In this regard, suspicion arises when we examine the 14 companies that Arasakumar Jayaraman, limited partner for Corso Solutions, was previously or is currently listed as director of. 

For example, Jayaraman was succeeded in five companies (Ultrapaymax Ltd, Globalwinmax Ltd, Siampay Ltd, Choice Trade (International) Ltd, Victory Lotter Ltd) by Vanuatu citizen Leah Toureleo. At two of the companies, Jayaraman was replaced by Toureleo on the same day, 29 November 2017.

In 2014-2015, Leah Toureleo’s name emerged in the context of the OCCRP investigation into the “Russian laundromat”, which laundered billions of dollars in Russian money stolen from the government or earned via organised crime activity. Naked Capitalism found that Toureleo was registered as a director of New Zealand company Chester NZ Limited, which received billions of roubles in illegal payments from Moldova’s Molincondbank. According to Naked Capitalism, Toureleo acts as a proxy director for the GT Group.

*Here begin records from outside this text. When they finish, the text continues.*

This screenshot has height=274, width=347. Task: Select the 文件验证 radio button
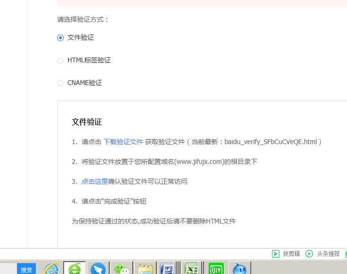60,38
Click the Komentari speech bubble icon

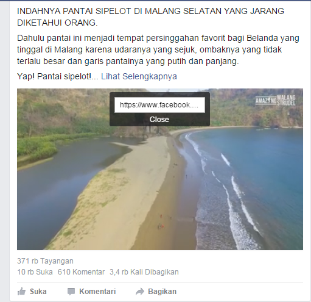[x=71, y=292]
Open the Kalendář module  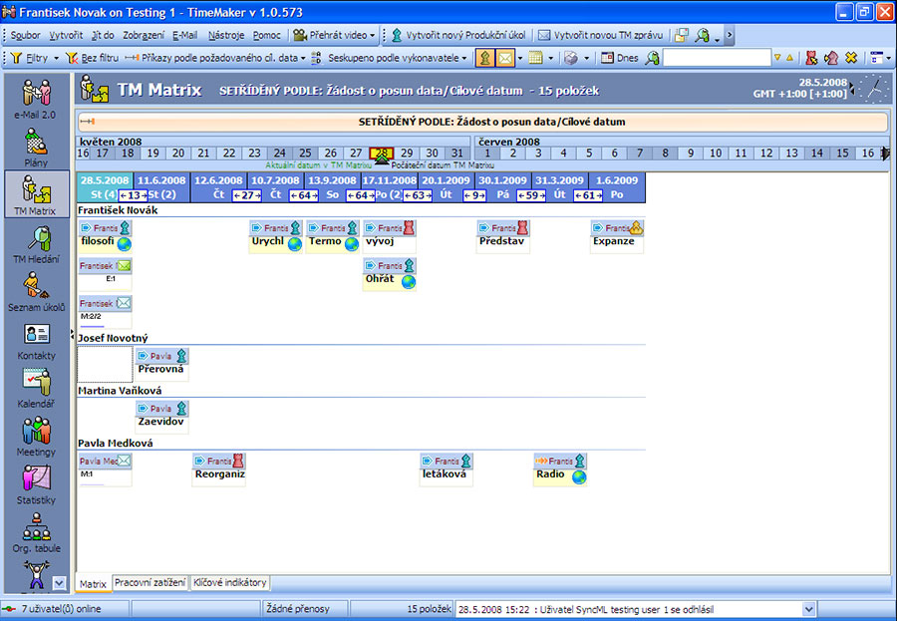point(37,387)
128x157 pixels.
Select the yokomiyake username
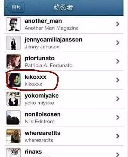tap(42, 96)
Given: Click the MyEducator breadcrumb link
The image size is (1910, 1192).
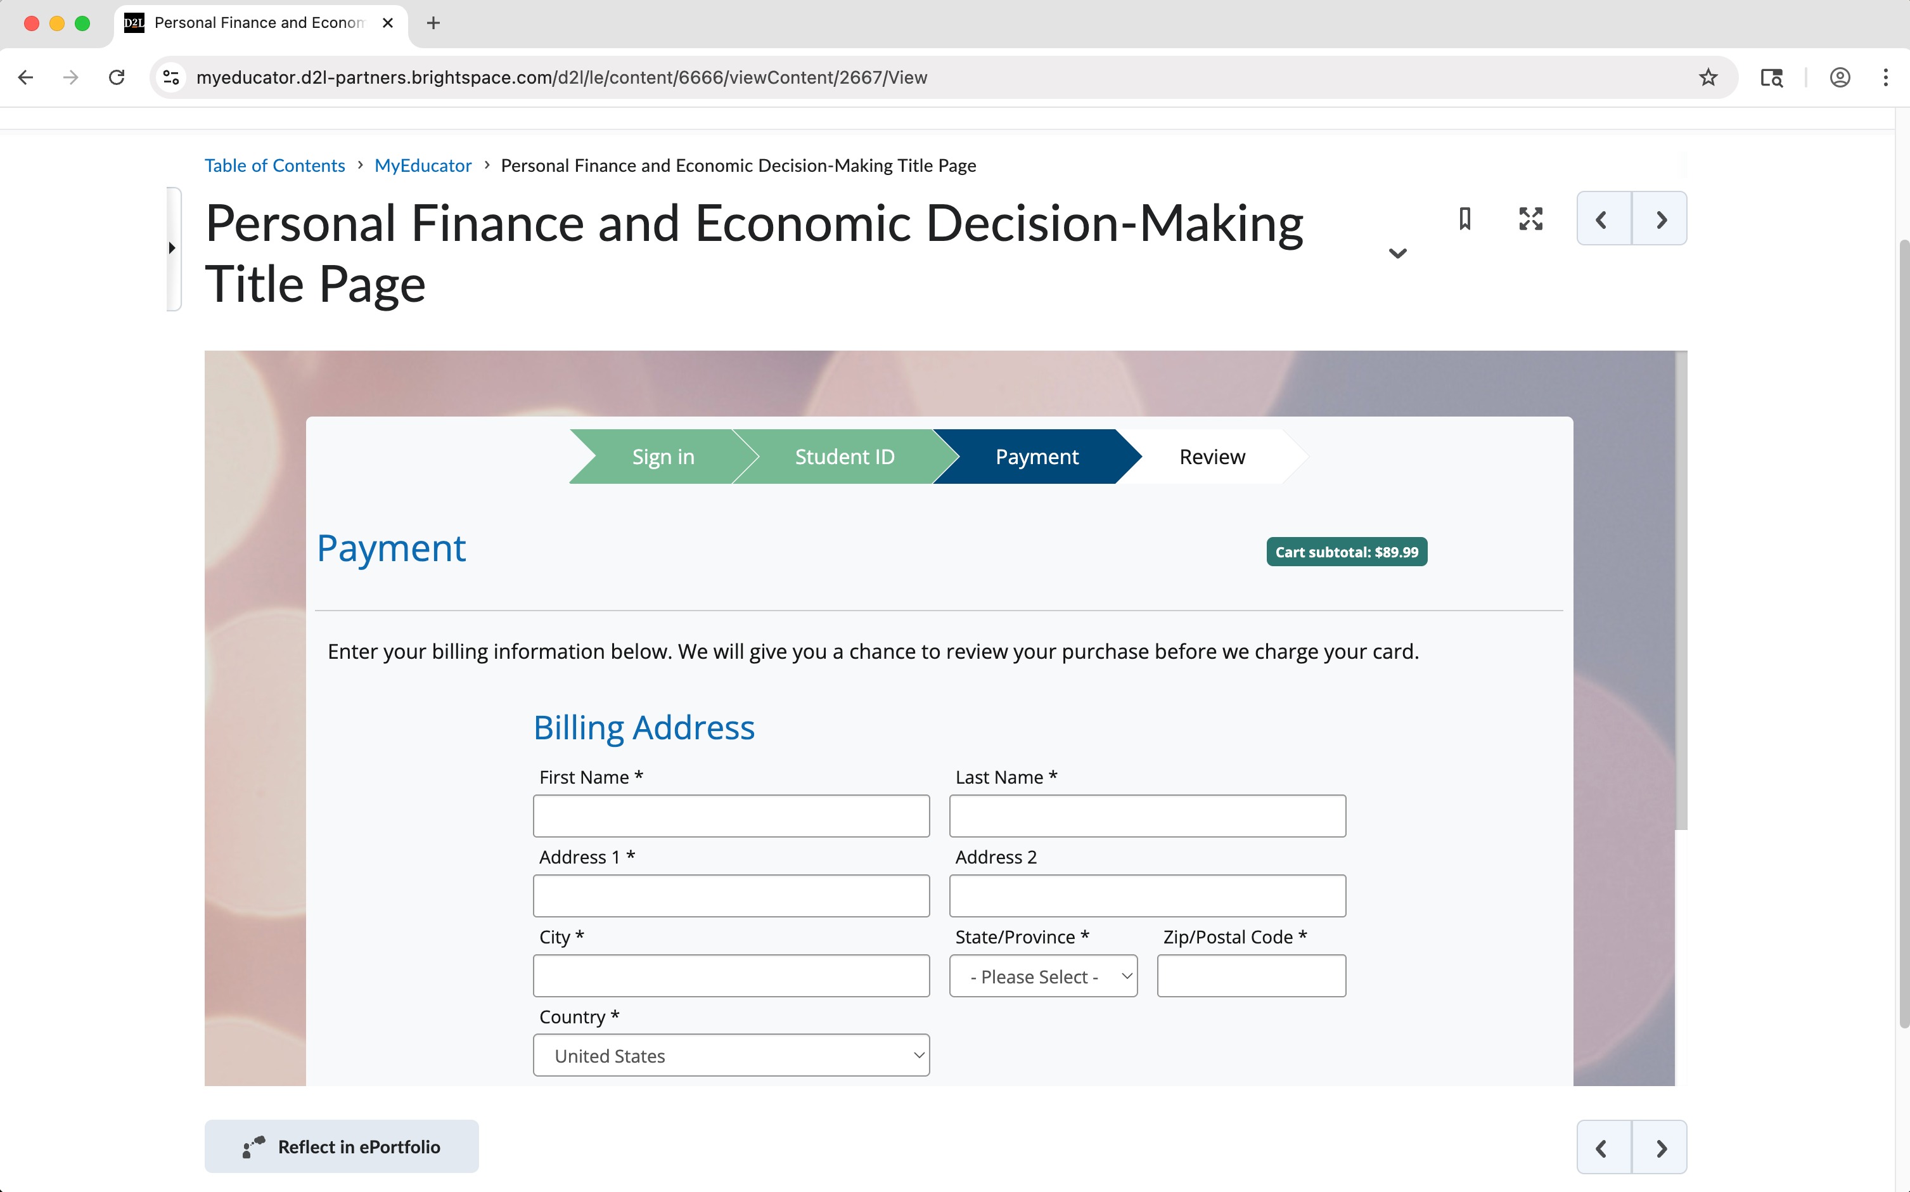Looking at the screenshot, I should tap(422, 166).
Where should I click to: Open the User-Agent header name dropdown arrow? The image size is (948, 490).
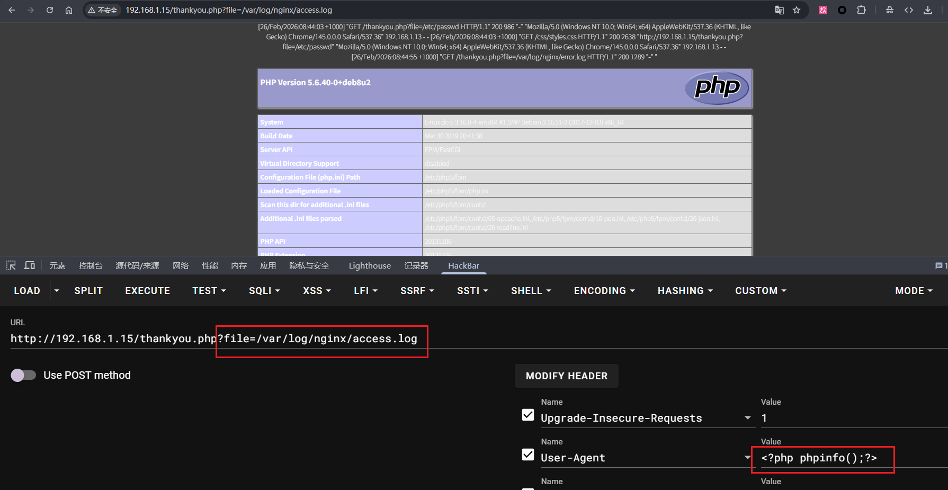[x=747, y=458]
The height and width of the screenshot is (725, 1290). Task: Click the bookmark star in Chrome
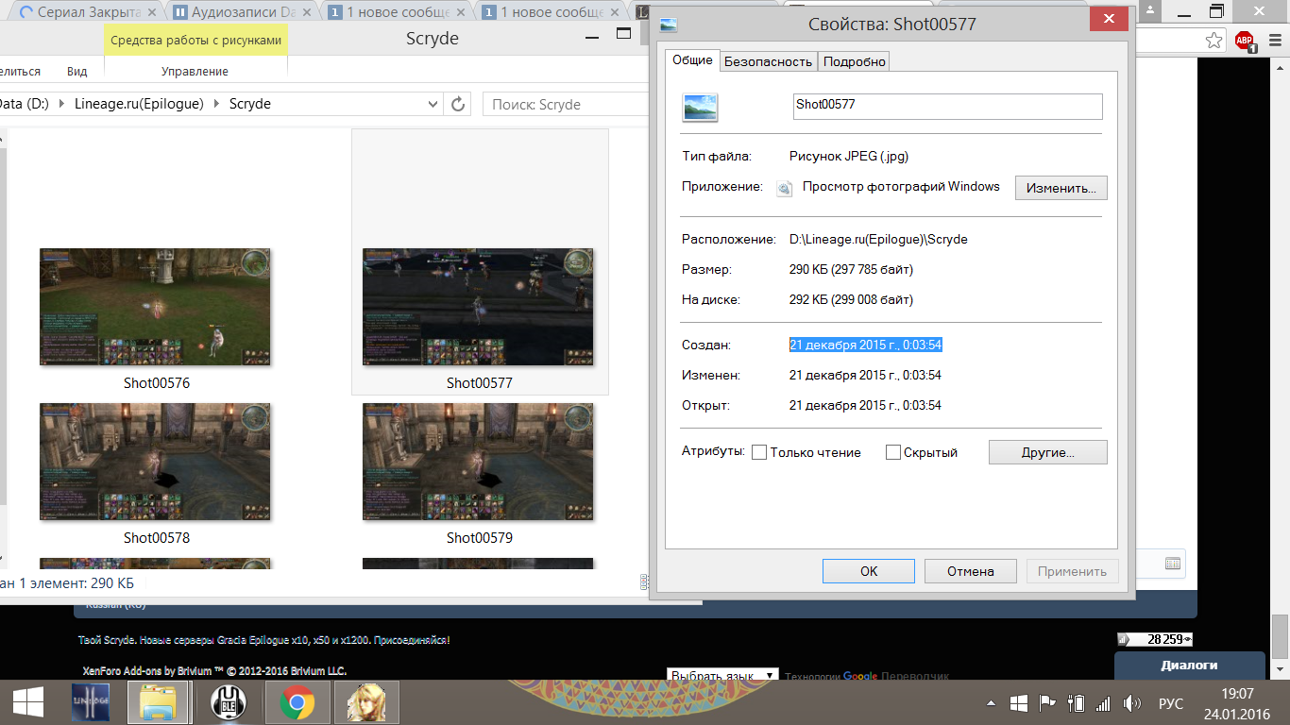click(1214, 40)
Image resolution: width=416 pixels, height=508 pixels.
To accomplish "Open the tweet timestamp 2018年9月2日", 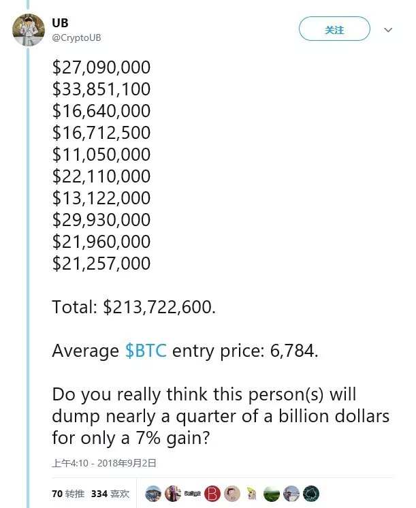I will [104, 463].

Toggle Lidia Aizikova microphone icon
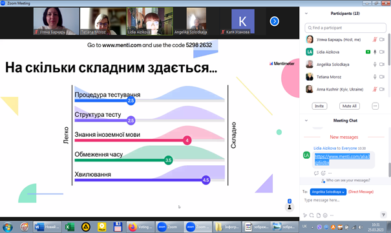(x=375, y=52)
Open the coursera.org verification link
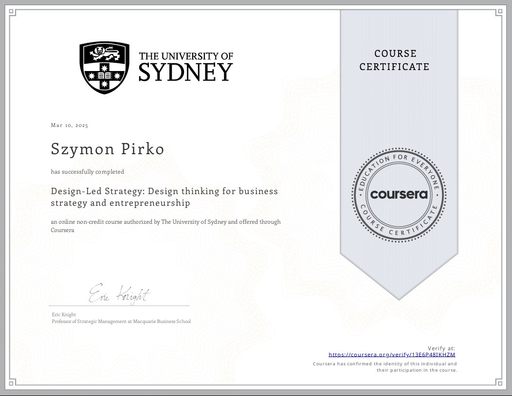 point(392,355)
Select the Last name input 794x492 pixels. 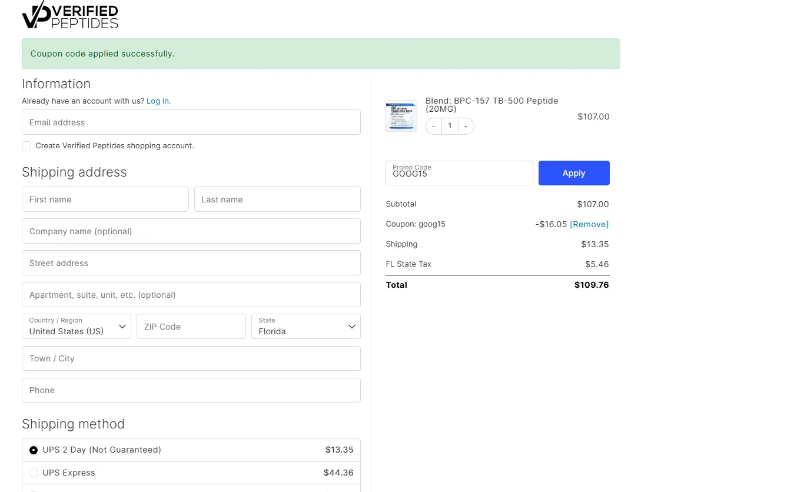coord(277,200)
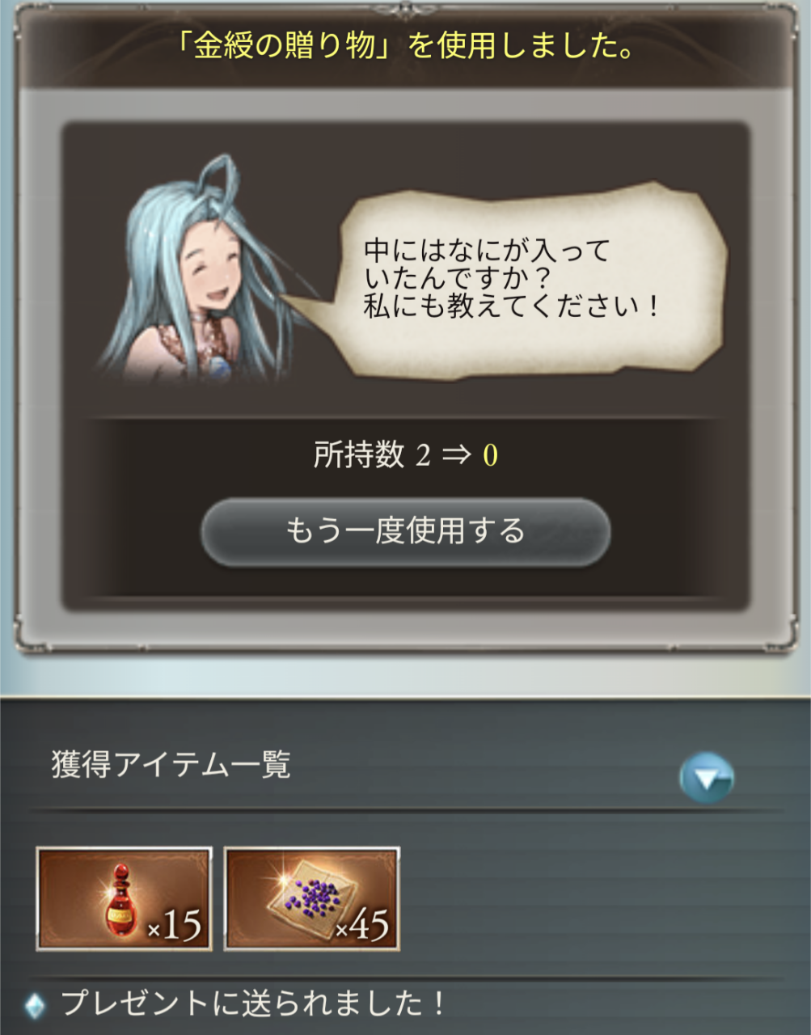Tap the yellow 0 remaining count
Screen dimensions: 811x1035
(x=490, y=456)
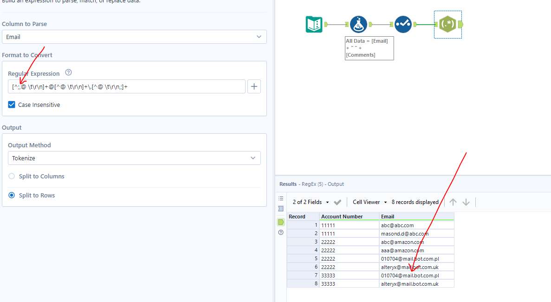This screenshot has height=302, width=551.
Task: Select the blue checkmark tool on the canvas
Action: coord(403,24)
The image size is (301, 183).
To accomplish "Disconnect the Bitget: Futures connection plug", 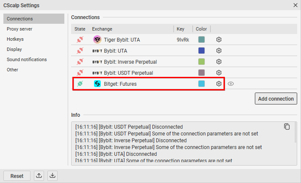I will (x=80, y=84).
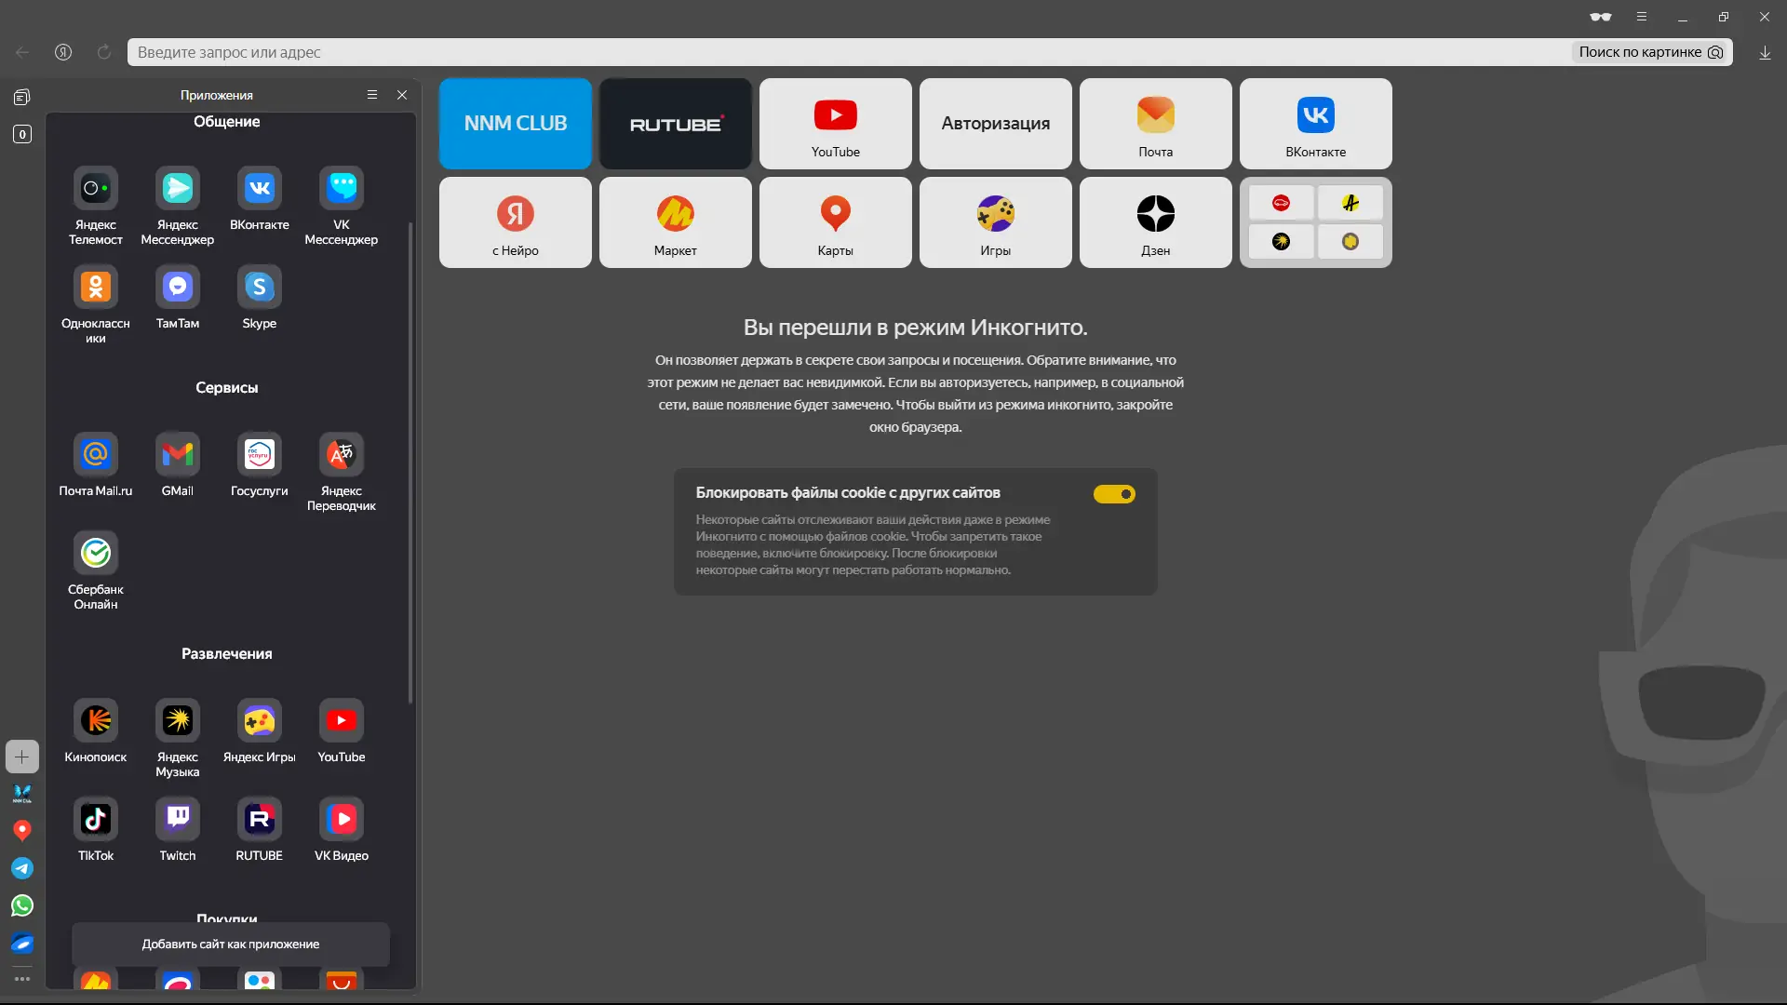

The Latvian bank accounts also show that Hong Kong-based company Nordfield Export Limited paid Sterling $6,600 for legal services in February 2015. In January 2018, the National Anti-Corruption Bureau of Ukraine (NABU) identified a company with the same name as one of several that transferred $674,000 out of a corrupt tender scheme at the country’s Berdyansk and Mariupol ports in 2015. A search on OpenCorporates’ database of companies reports only one registered under the name “Nordfield Export Limited”. According to Ukrainian court documents, the NABU investigation found that this scheme, which centred around the management of the Ukrainian Sea Ports Authority state company, was launched in January to February 2015. 

“Having reviewed these bank statements,” Graham Barrow told us, “they clearly exhibit connections to other significant laundromats.”

This background to Corso Solutions, one of the much-trumpeted foreign investors in Tashkent City, raises questions about the funds and expertise being deployed in this mammoth urban development, the reality of Uzbekistan’s new “open” and transparent economy, and the continuing lack of enforcement of new UK legislation designed to identify “persons of significant control” at Scottish LPs.